‘Jesus Isn’t All You Need,’ Former Pastor Argues in New Book


By Janis Backing

CHICAGO — Christians who say “Jesus is all you need” may be shocked at first to hear what author and pastor Dustin Willis has to say on the subject: “It’s far from the truth of the scriptures,” he says.

Jesus isnt allWhile Willis certainly agrees that Jesus alone is all we need for salvation, “I find throughout the Bible that the Christian life is designed to be lived with other believers,” adds the author of Life in Community: Joining Together to Display the Gospel (Moody Publishers).

A successful church planter and former pastor, now coordinator of the Send Network, Willis learned firsthand the irreplaceable role that community plays in the life of a believer. Ironically, it was during a season of incredible church growth that he felt as though no one knew or even cared about him.

“Each week I’d preach three services in a row to capacity crowds, and then get in my car and aimlessly drive around, wondering why I felt so alone,” Willis recalls. “I was connected to thousands of people, yet I struggled with an overwhelming sense of separation.”

It was through community that the pockets of emptiness began to fill, he adds.

We live in the most connected time in world history, constantly linked through Facebook, Twitter, Snapchat, Pinterest and Instagram. Yet we are as isolated as we have ever been.
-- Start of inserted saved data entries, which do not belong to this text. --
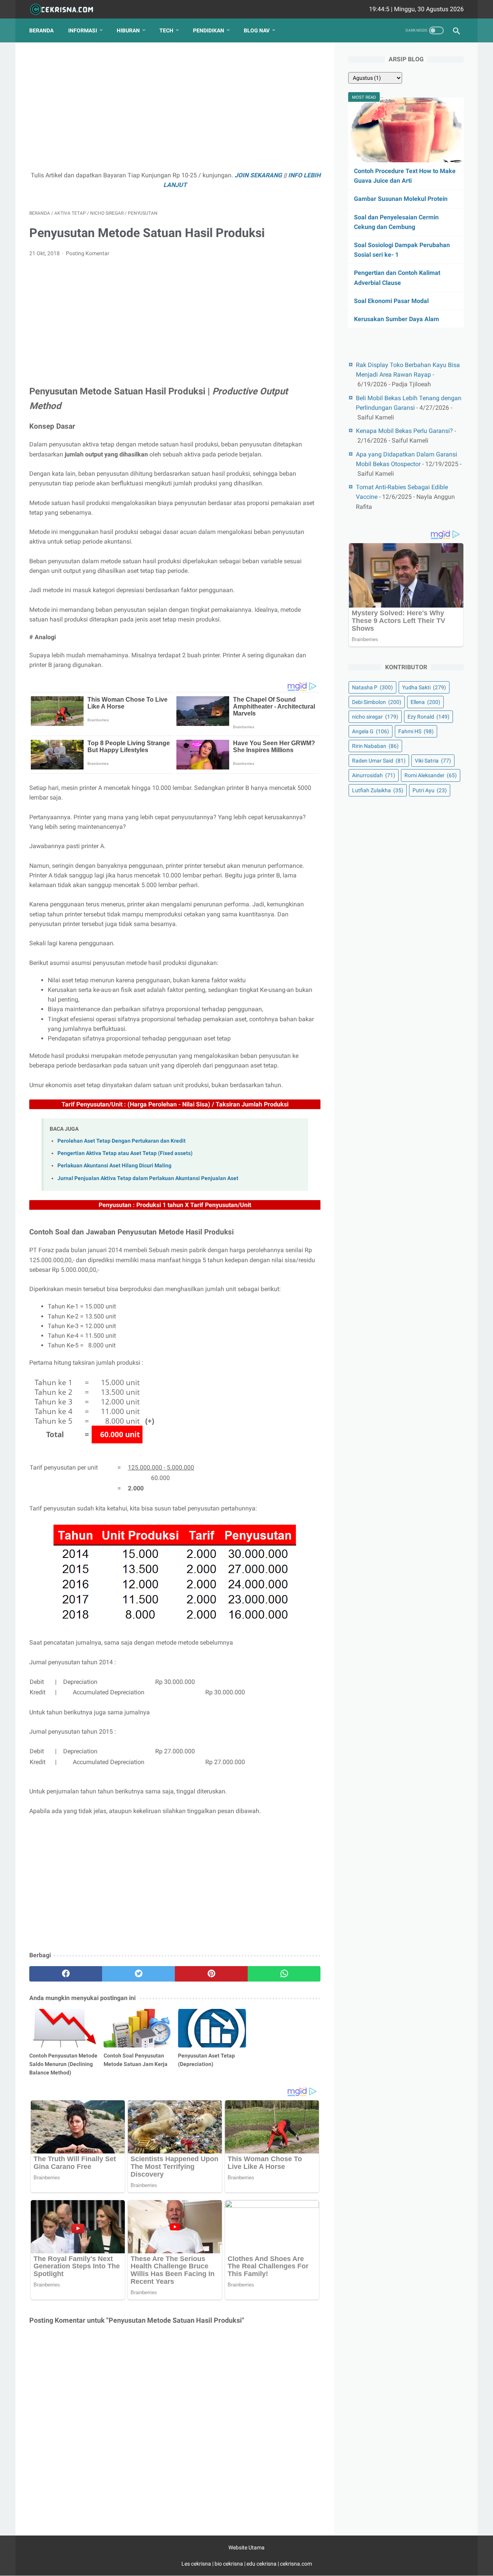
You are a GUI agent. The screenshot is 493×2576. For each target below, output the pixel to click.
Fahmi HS (416, 731)
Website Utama (246, 2547)
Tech (166, 30)
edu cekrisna (261, 2564)
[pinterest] (211, 1974)
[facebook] (65, 1974)
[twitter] (138, 1974)
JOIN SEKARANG (258, 175)
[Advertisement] (174, 110)
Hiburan (128, 30)
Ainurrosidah (373, 775)
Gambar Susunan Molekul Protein (401, 198)
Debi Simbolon (376, 702)
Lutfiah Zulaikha (377, 790)
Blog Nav (257, 30)
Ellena (425, 702)
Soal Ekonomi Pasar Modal (391, 301)
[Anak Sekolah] (66, 9)
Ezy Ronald (428, 717)
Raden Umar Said (379, 761)
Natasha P (372, 687)
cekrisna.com (296, 2564)
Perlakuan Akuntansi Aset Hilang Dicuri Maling (114, 1165)
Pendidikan (208, 30)
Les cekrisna (196, 2564)
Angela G (370, 731)
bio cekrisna (229, 2564)
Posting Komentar (87, 253)
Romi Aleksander (430, 775)
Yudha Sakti (424, 687)
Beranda (41, 30)
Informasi (82, 30)
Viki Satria (433, 761)
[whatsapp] (284, 1974)
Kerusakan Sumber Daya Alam (396, 319)
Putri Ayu (430, 790)
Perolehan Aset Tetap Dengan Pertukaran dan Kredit (121, 1141)
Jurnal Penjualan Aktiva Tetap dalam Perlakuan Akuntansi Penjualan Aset (147, 1178)
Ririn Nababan (375, 746)
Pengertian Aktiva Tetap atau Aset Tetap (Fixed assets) (125, 1153)
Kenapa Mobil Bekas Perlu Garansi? (404, 430)
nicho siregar (375, 717)
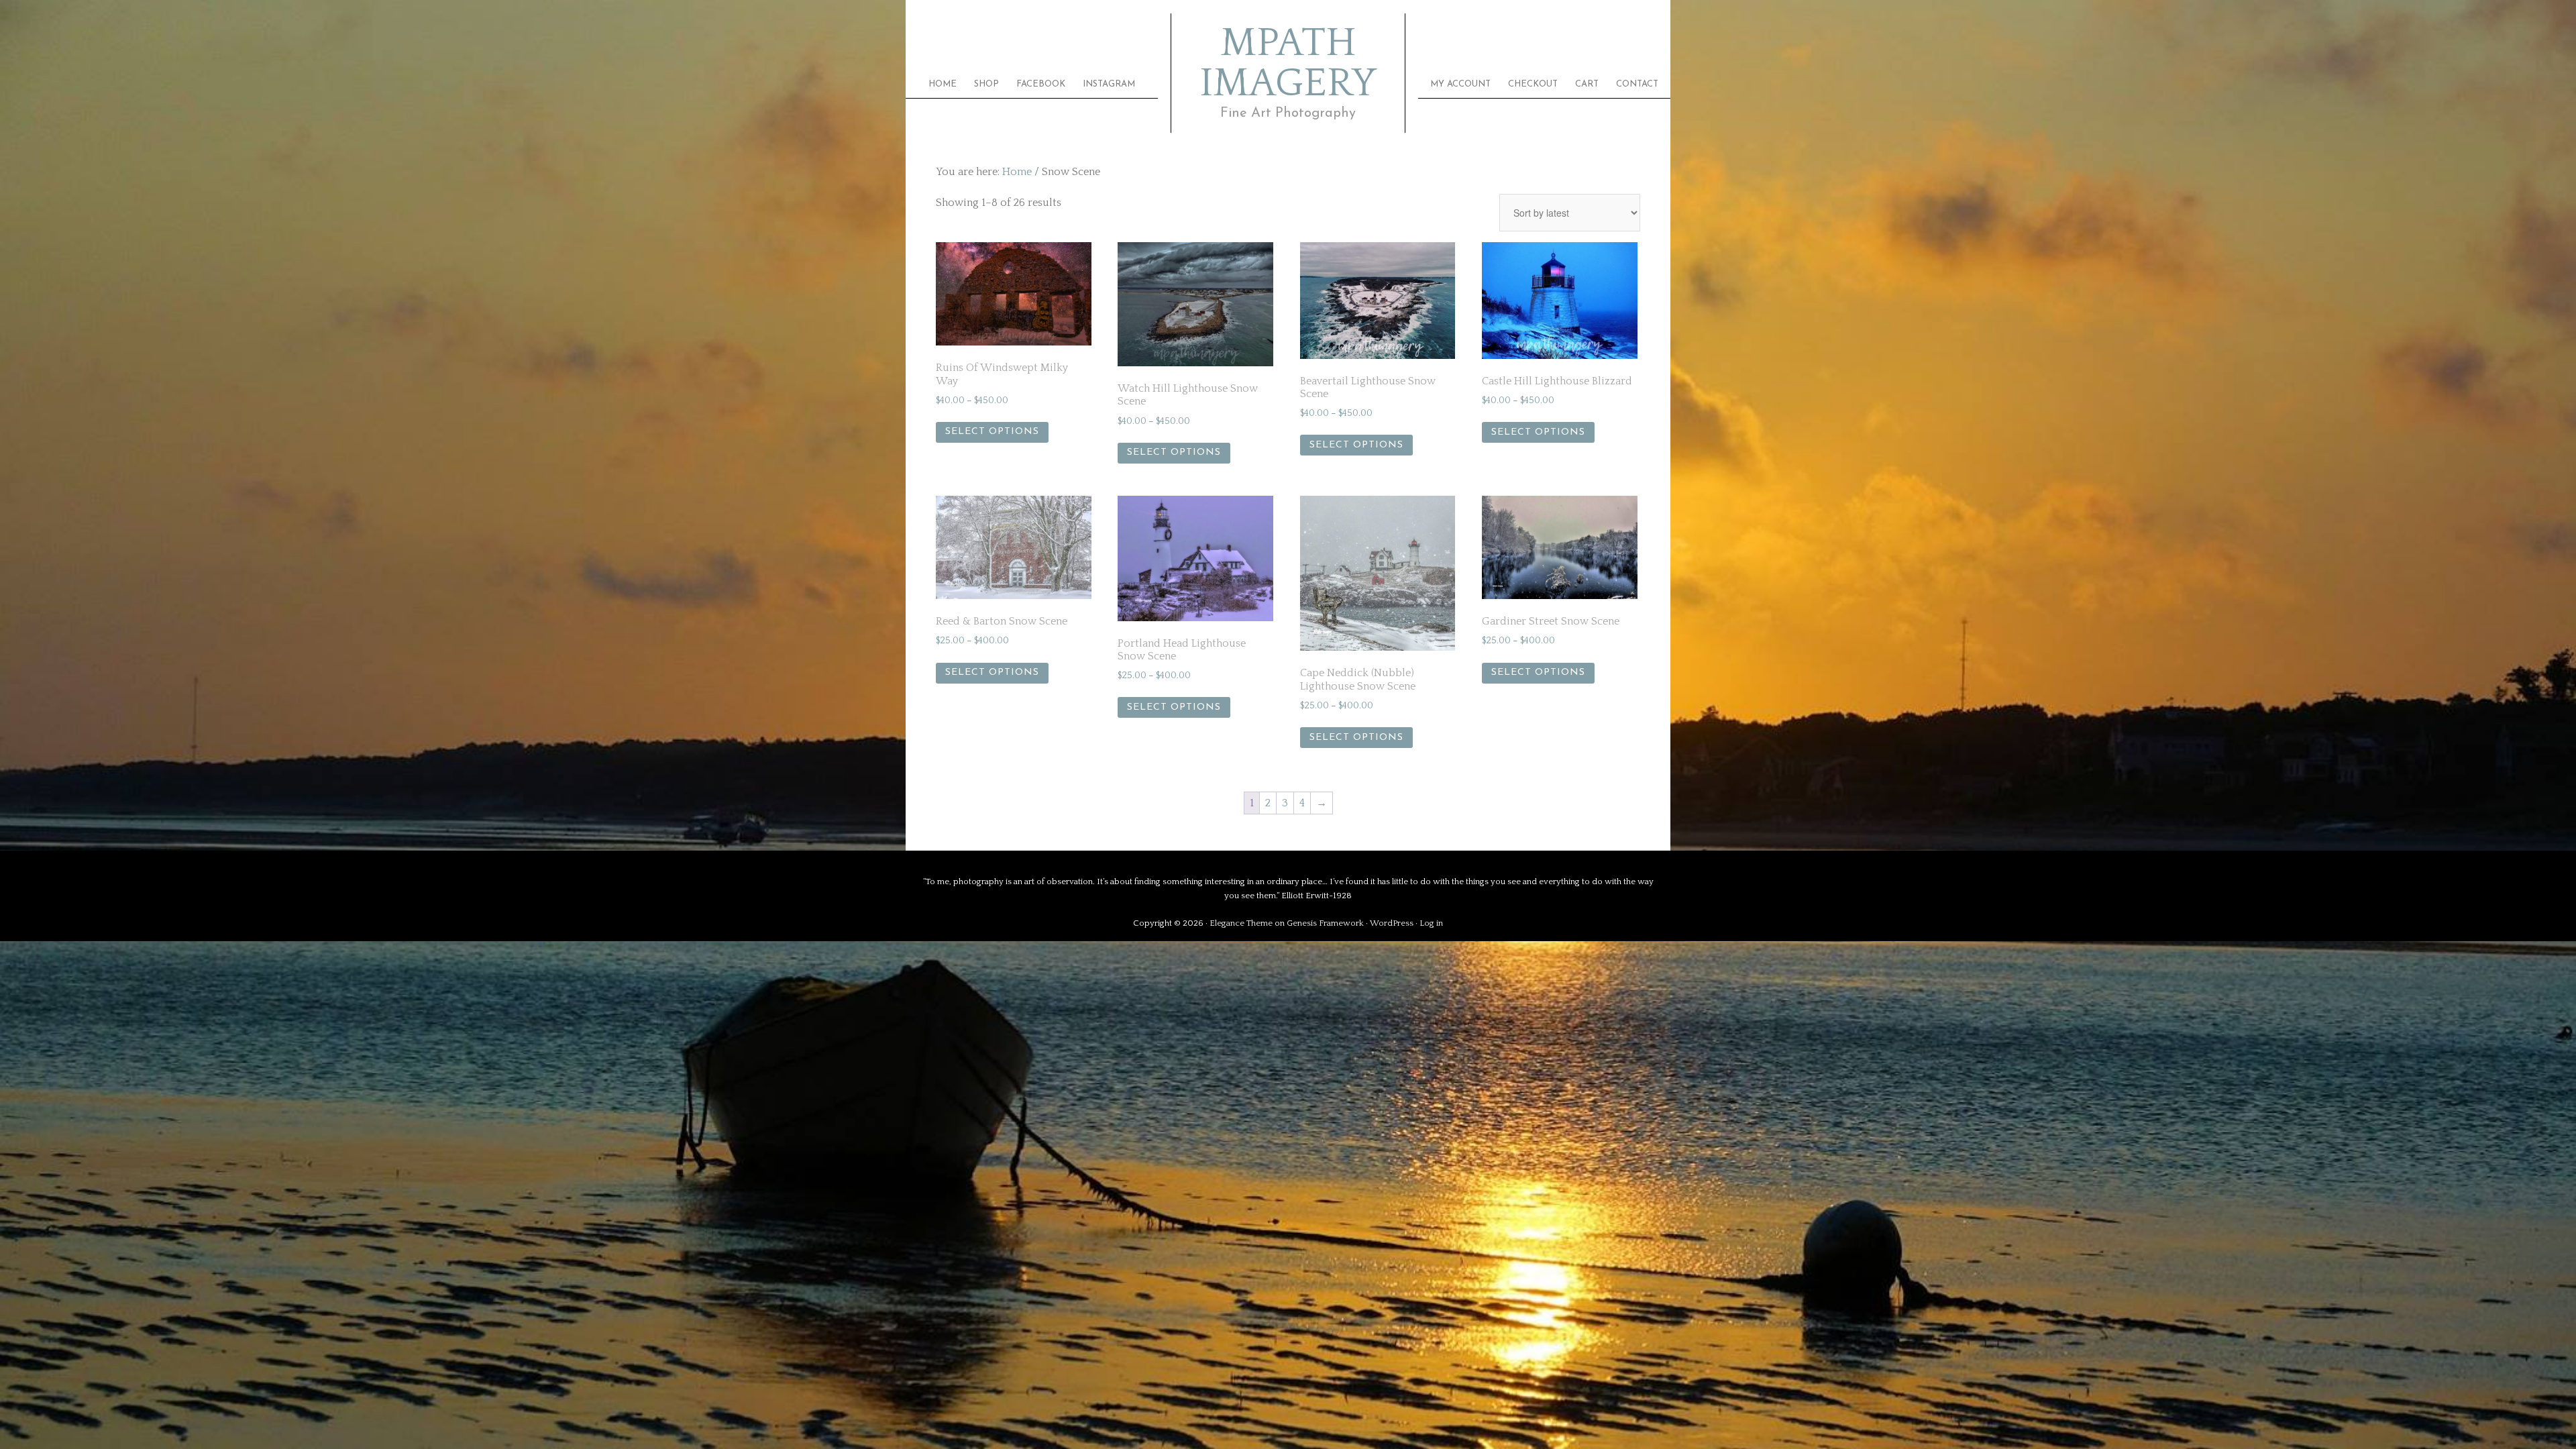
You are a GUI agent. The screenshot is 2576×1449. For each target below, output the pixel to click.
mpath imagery (1288, 63)
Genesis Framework (1325, 923)
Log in (1431, 923)
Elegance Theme (1241, 923)
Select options (992, 432)
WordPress (1391, 923)
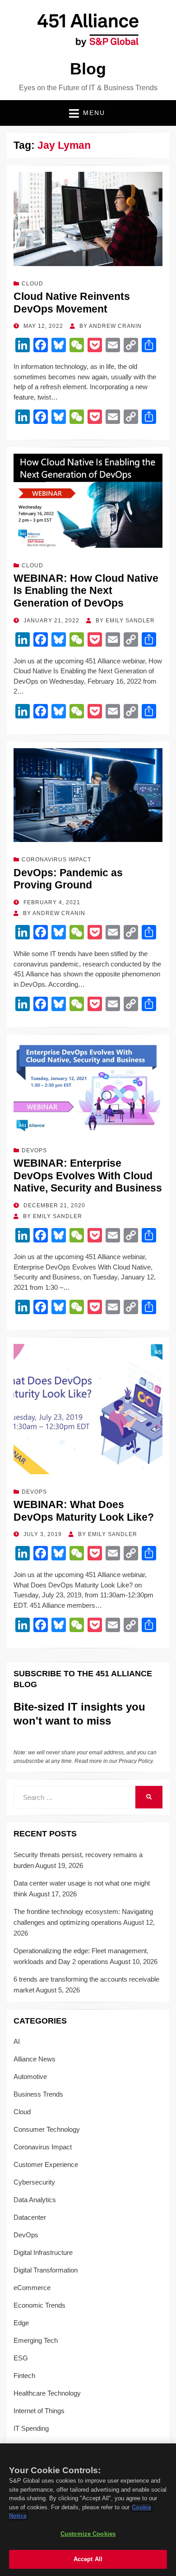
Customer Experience (46, 2164)
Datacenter (30, 2217)
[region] (88, 2509)
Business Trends (38, 2094)
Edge (21, 2323)
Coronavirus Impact (56, 859)
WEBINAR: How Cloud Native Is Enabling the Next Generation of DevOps (86, 590)
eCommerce (32, 2287)
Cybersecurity (34, 2182)
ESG (21, 2358)
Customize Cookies (88, 2533)
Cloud (32, 284)
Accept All (88, 2559)
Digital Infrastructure (43, 2252)
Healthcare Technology (47, 2393)
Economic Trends (39, 2305)
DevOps (34, 1150)
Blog (88, 69)
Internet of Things (39, 2411)
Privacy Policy (136, 1761)
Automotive (30, 2076)
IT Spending (31, 2428)
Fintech (24, 2375)
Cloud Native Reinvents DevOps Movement (72, 302)
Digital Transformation (46, 2270)
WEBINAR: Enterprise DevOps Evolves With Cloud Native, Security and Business (88, 1175)
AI (17, 2041)
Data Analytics (35, 2199)
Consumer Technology (47, 2129)
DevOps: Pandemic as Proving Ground (68, 879)
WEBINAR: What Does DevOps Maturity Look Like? (84, 1511)
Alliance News (35, 2059)
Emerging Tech (36, 2340)
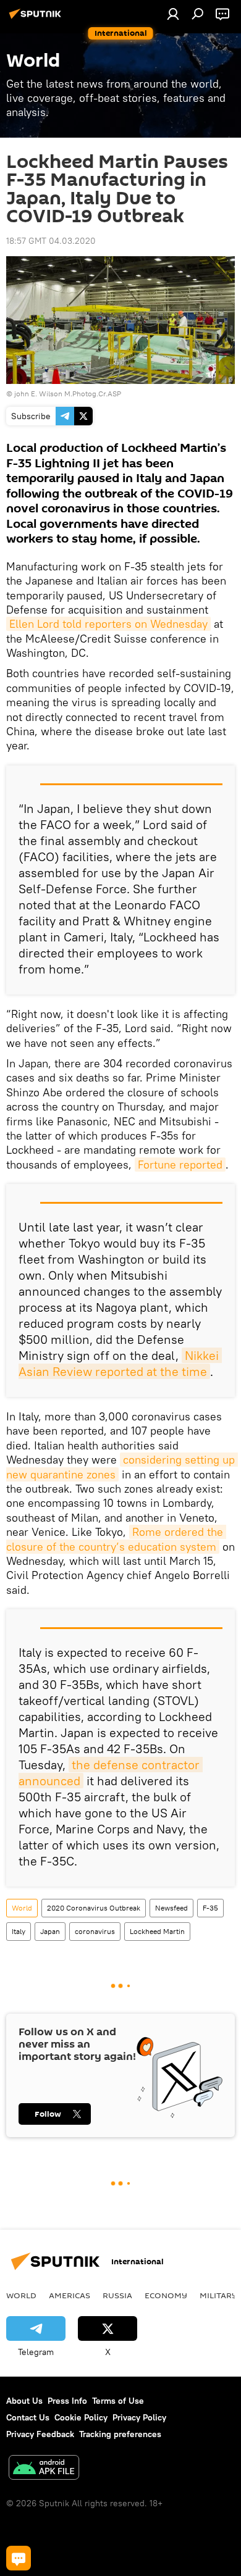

Recent studies from Duke University and the US Census suggest that we are in the midst of the most dramatic and progressive slide toward disconnection in history:

  • 27.2 million people live alone.
  • More people say they feel alone than at any other time.
  • 25 percent say they have no one they can turn to as a confidant.
  • More people link their depression to loneliness.
  • The number of “socially isolated” Americans has doubled since 1985.

Churches that think they’re filling the void may be fooling themselves, the author notes: “At times they can do the opposite. We will not truly experience the beauty of being the body by reducing biblical community to a church gathering on Sundays.”

Life in Community is a call to reclaim scripture’s stunning vision of gospel-centered community. Piercing and practical, the book includes a six-week group study that will help readers discover authentic connection with others who genuinely care and share in life’s common struggles, and spread the gospel to a world starved for unpretentious relationships.

Willis concludes, “Community is an incredible gift God has given us to experience. With God’s gracious pursuit and some intentionality, we can recover it in all its fullness.”